Modern commercial rolling cutter bits usually employ three cones to contain the cutting elements, although two cone or (rarely) four cone arrangements are sometimes seen. These bits mainly fall into two classes depending on the manufacture of the cutting elements or "teeth". Steel-tooth bits have cones that have wedge-shaped teeth milled directly in the cone steel itself. Extremely hard tungsten carbide material is often applied to the surfaces of the teeth by a welding process to improve durability. Tungsten carbide insert (TCI) bits have shaped teeth of sintered tungsten carbide press-fit into drilled holes in the cones. Some types of steel-tooth bits also have TCI elements in addition to the milled teeth. The cones rotate on roller or journal bearings that are usually sealed from the hostile down-hole drilling fluid environment by different arrangements of o-ring or metal face seals. These bits usually also have pressure compensated grease lubrication systems for the bearings.

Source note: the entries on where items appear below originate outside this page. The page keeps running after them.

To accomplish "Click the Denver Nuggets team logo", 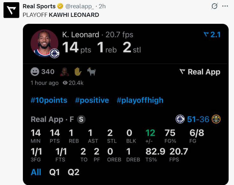I will coord(216,119).
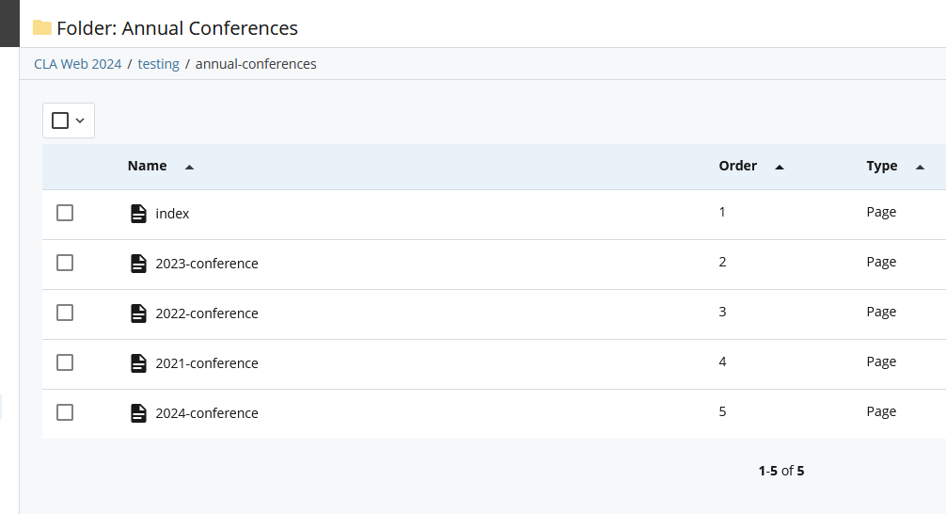
Task: Tick the 2021-conference checkbox
Action: (65, 362)
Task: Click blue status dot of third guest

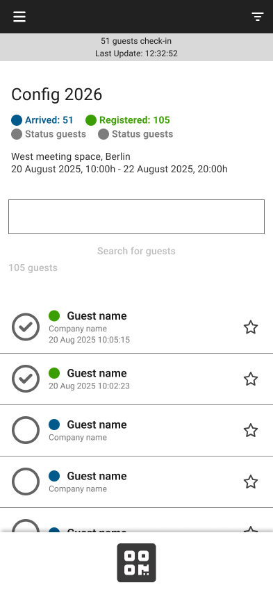Action: click(x=54, y=425)
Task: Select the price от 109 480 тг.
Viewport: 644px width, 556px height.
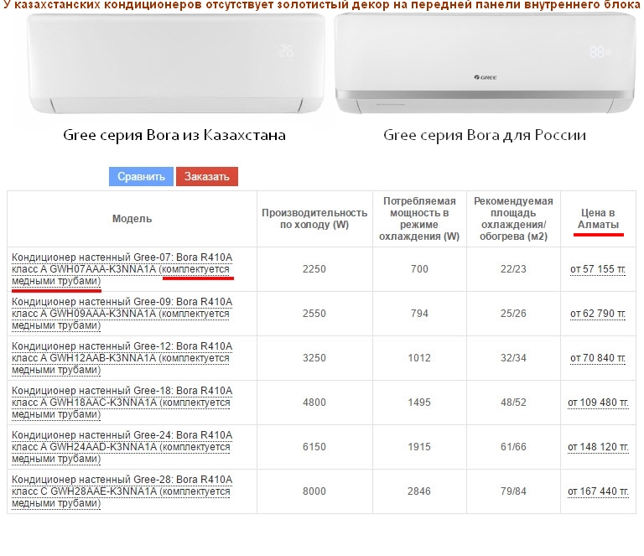Action: [x=598, y=403]
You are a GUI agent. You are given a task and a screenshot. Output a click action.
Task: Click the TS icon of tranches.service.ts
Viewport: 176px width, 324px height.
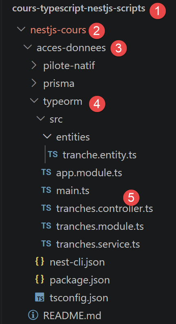(46, 244)
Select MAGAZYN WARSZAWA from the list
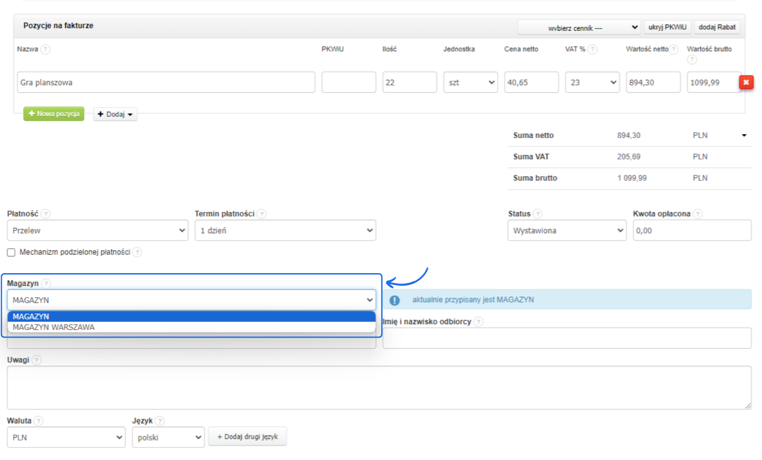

The first commercially successful rolling cutter drill bit design was disclosed in U.S. patents granted to Howard R. Hughes, Sr. on August 10, 1909, and which led to the creation of what became the Hughes Tool Company. This bit employed two conical steel rolling elements with milled teeth that engaged the formation, when the device was rotated, to produce the cutting action. This design represented a significant improvement in drilling performance over the so-called "fish tail" scraper type bits commonly used in rotary drilling at the time, and over the next two decades, rotary drilling with rolling cutter bits largely replaced all other drilling methods in the oilfield. The significance of the Hughes Two-Cone Drill Bit was recognized on its 100th anniversary when it was designated a Historic Mechanical Engineering Landmark by the American Society of Mechanical Engineers.
Fixed cutter bits were the first type of drill bit employed in rotary drilling, and they are mechanically much simpler than rolling cutter bits. The cutting elements do not move relative to the bit; there is no need for bearings or lubrication. The most common cutting element in use today is the polycrystalline diamond cutter (PDC), a sintered tungsten carbide cylinder with one flat surface coated with a synthetic diamond material. The cutters are arranged on the blades of the bit in a staggered pattern with the diamond coated cutter surface facing the direction of bit rotation to provide full coverage of the borehole bottom. Other fixed cutter bits may employ natural industrial-grade diamonds or thermal stable polycrystalline diamond (TSP) cutting elements.
There is also currently available, a hybrid type of bit that combines both rolling cutter and fixed cutter elements.